18 Kasım Mavi’si

İsmet Hergünşen yazdı…

Deniz…

İnsanın ruhuna en çok benzeyen yer belki de.

Kimi zaman dinginliğiyle insanı içinde dinlendiren bir sırdaş, kimi zaman derinlikleriyle çağıran bambaşka bir alem…

Özgürlüğün rengi, yalnızlığın sesi, umudun en berrak aynasıdır o.

Deniz çoğu zaman bir şairin ilhamı, bir denizcinin kaderi, bir milletin ufka açılan penceresi olmuştur.

Nazım Hikmet “Oğlumun Denizci olmasını isterdim” dizelerinde gurur, cesaret ve ağır sorumluluk yüklemiştir.

“Bir kısrak başı gibi Akdeniz’e uzanan bu memleket bizim” dizesi ise yalnızca bir coğrafyayı değil, denizle yoğrulmuş bir ruh halini tarif eder.

Cemal Süreya’nın maviye yüklediği anlamda bundan farklı değildir.
“Mavi, bir renkten daha fazlası. Sonu olmayan gökyüzü, umut dolu bir deniz.”
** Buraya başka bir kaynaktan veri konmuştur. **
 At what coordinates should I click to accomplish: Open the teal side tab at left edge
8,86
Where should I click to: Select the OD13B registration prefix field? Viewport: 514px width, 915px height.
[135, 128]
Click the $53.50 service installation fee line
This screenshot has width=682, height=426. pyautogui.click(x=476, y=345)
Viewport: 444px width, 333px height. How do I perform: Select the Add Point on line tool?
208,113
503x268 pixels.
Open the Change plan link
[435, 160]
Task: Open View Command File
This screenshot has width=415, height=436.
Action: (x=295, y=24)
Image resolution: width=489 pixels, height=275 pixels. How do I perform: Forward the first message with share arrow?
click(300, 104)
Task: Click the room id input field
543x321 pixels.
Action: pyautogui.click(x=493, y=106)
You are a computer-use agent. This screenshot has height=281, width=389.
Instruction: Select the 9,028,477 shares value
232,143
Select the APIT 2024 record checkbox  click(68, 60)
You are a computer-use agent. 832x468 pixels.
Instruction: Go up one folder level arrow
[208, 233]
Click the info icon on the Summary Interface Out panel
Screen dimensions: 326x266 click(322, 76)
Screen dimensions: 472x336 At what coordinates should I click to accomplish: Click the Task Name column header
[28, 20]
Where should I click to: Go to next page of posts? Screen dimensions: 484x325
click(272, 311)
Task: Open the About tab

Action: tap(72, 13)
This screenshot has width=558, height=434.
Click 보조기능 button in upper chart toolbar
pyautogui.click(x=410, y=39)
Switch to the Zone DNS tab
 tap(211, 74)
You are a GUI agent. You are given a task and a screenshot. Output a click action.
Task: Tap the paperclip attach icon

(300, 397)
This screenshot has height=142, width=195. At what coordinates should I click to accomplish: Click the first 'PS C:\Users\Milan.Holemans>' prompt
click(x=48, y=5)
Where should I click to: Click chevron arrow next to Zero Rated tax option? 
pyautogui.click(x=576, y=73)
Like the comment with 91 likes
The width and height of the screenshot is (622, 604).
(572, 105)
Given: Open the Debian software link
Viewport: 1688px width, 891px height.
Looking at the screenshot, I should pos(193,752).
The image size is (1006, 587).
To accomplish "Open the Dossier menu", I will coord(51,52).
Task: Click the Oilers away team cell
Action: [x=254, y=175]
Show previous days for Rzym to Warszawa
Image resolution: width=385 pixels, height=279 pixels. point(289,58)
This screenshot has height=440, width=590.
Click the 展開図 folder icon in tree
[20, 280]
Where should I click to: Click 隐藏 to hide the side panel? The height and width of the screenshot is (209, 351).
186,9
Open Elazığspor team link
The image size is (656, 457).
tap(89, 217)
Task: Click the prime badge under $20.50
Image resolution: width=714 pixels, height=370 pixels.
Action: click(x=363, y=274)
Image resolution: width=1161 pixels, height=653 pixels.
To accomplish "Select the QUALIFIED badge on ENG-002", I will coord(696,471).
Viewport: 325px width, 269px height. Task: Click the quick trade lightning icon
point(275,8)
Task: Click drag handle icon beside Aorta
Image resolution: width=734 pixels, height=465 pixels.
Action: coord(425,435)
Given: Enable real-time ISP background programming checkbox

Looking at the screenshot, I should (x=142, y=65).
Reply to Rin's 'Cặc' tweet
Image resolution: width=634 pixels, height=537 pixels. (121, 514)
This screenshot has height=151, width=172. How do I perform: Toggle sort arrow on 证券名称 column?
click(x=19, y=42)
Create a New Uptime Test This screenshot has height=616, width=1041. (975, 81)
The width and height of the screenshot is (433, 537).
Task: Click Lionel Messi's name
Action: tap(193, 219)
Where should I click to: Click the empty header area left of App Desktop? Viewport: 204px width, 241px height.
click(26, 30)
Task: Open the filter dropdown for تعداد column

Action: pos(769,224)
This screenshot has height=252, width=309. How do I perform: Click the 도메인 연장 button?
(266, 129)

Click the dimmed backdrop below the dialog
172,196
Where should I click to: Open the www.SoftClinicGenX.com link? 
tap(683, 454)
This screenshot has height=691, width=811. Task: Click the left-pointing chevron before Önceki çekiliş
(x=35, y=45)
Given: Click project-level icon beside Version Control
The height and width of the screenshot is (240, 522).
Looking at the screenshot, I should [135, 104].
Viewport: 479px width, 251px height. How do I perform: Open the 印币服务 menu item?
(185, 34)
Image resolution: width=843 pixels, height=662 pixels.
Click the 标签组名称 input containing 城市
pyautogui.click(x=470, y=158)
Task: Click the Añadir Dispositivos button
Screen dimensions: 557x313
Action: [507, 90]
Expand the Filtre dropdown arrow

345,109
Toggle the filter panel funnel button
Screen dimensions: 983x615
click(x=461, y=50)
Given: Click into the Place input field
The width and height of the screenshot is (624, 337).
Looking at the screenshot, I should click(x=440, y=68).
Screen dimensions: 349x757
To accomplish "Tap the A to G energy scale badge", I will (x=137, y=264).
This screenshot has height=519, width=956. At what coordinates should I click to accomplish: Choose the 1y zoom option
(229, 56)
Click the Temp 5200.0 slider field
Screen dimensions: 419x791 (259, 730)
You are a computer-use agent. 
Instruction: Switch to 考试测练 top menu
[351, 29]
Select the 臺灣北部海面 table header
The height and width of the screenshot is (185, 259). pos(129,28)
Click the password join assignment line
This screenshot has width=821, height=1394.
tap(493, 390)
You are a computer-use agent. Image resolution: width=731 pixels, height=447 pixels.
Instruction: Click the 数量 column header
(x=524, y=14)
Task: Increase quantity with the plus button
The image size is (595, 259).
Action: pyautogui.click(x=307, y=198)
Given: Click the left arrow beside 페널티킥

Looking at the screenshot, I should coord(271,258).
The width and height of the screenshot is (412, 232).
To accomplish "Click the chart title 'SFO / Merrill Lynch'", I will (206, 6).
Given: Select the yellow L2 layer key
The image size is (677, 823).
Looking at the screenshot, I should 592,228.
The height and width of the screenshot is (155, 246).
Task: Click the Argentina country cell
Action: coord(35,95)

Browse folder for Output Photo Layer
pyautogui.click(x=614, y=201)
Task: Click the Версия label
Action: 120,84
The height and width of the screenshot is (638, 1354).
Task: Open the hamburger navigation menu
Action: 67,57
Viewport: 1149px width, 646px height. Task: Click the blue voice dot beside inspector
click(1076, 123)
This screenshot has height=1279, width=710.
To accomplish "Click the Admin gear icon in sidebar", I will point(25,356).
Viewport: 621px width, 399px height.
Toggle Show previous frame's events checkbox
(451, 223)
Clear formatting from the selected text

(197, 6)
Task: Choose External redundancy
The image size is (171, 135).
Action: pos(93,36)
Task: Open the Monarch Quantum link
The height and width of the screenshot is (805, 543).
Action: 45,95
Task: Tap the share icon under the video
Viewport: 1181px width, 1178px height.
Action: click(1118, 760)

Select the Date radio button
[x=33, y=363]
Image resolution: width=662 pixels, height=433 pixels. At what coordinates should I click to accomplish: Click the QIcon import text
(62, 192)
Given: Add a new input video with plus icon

Victor Hugo’nun o meşhur sözü ise denizcilerin dünyasını bir solukta özetler: “Dünyada üç tür insan vardır: Yaşayanlar, ölüler ve bir de denizciler.”

Ve Yahya Kemal…
“Hala dilimdedir tuzu denizlerin” diye başlayan o tatlı yanma hissi, bahriyelilerin gönlünden hiçbir zaman silinmez.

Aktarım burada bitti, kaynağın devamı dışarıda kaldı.